On religion -- its potential and its foibles

Two quite different perspectives are offered here:
  • A new site called Faith in Public Life would like to help reclaim the legacy of the liberal faith tradition (i.e., the driving force behind the Civil Rights era and many antiwar efforts) from its distortion in the hands of right wing. From their email:
    Faith in Public Life is committed to ensuring religious voices for justice and the common good are included, heard and respected in any national discourse about public policy. ... Our aim at Faith in Public Life is to ensure that those who use religion as a tool of division and exclusion do not dominate public discourse.
    symbols of many faithsThey also appear to be one of several organizers of the first ever Progressive Faith Blog Conference to be held July 14-16 just outside New York city, to look at faith, blogging, public life, and the intersection of all of the above. (I read a bunch of those folks, so am torn about missing it, although my summer is already packed.)

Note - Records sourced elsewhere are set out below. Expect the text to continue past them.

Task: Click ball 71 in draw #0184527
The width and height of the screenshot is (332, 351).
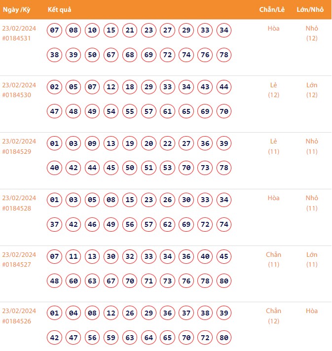Action: tap(148, 281)
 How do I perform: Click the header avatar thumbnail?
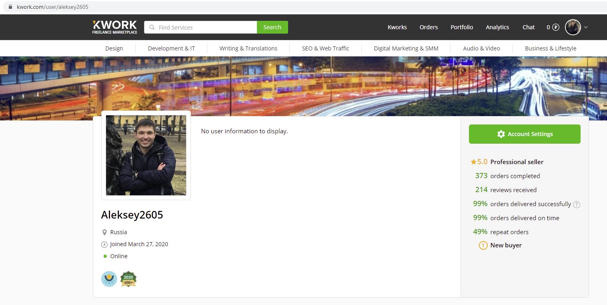(573, 27)
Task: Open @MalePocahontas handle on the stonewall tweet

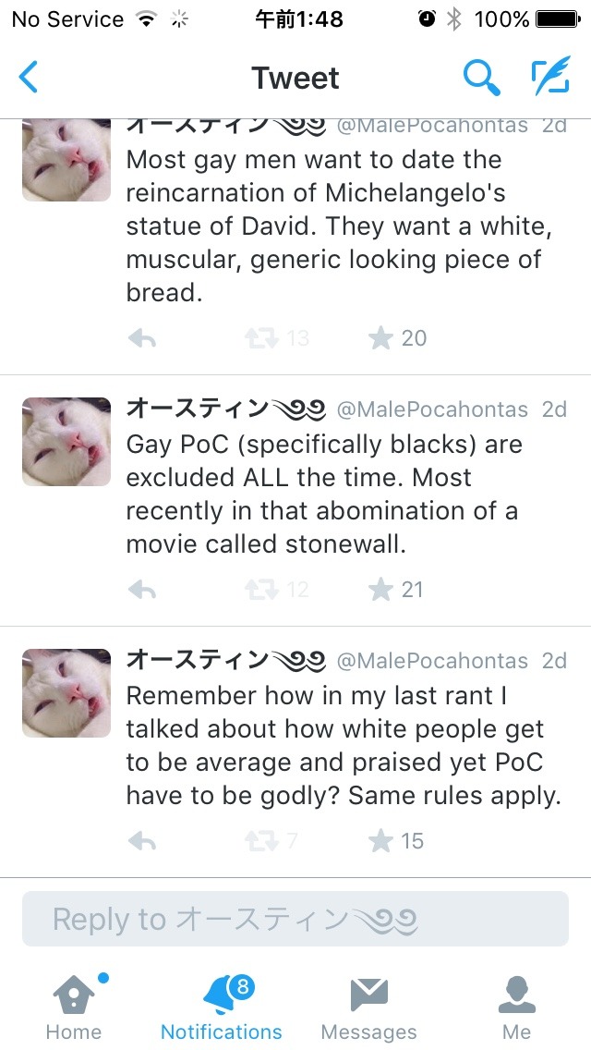Action: pyautogui.click(x=432, y=409)
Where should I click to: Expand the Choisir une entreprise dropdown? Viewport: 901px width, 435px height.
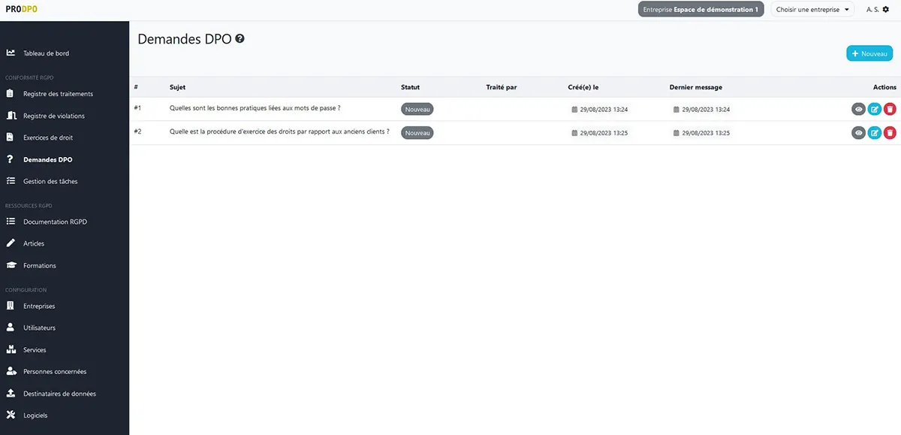pyautogui.click(x=812, y=10)
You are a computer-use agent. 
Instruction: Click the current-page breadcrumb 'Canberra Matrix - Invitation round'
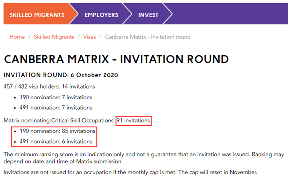148,37
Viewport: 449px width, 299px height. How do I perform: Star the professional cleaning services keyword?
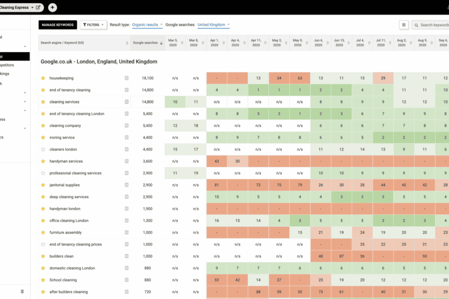pyautogui.click(x=43, y=173)
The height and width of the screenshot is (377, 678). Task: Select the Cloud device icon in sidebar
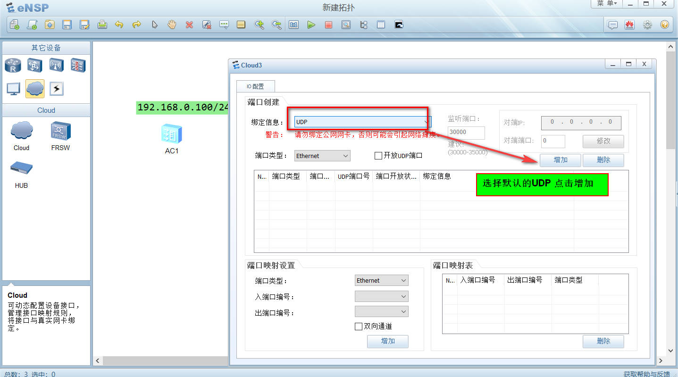pos(35,88)
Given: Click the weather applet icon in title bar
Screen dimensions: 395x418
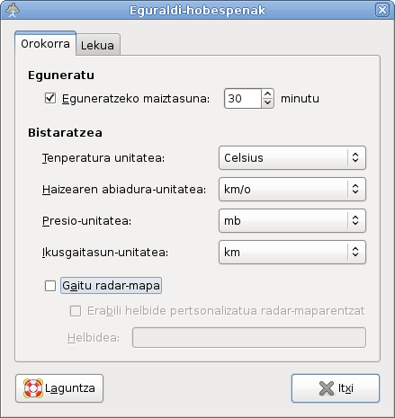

  • Meanwhile, an essay (actually interview) that goes completely the other way -- not toward the right, but away from faith, arguing that the very presence of religion in society is detrimental to our way of thinking and interacting: Why Religion Must End. Color me among those unwilling to just drop a large portion of my belief system for utilitarian reasons, but also of the rare subset that think that much of my internal morality system and world view would remain intact should I choose to dissociate from organized religion. It's hard not to agree with some of the points made here, e.g.:
    [T]his whole style of believing and talking about beliefs leaves us powerless to overcome our differences from one another. We have Christians against Muslims against Jews, and no matter how liberal your theology, merely identifying yourself as a Christian or a Jew lends tacit validity to this status quo. People have morally identified with a subset of humanity rather than with humanity as a whole.
    Some may find the tone flip, but I think it raises serious questions that people of all (or no) faiths need to wrestle with -- I recommend reading the whole thing.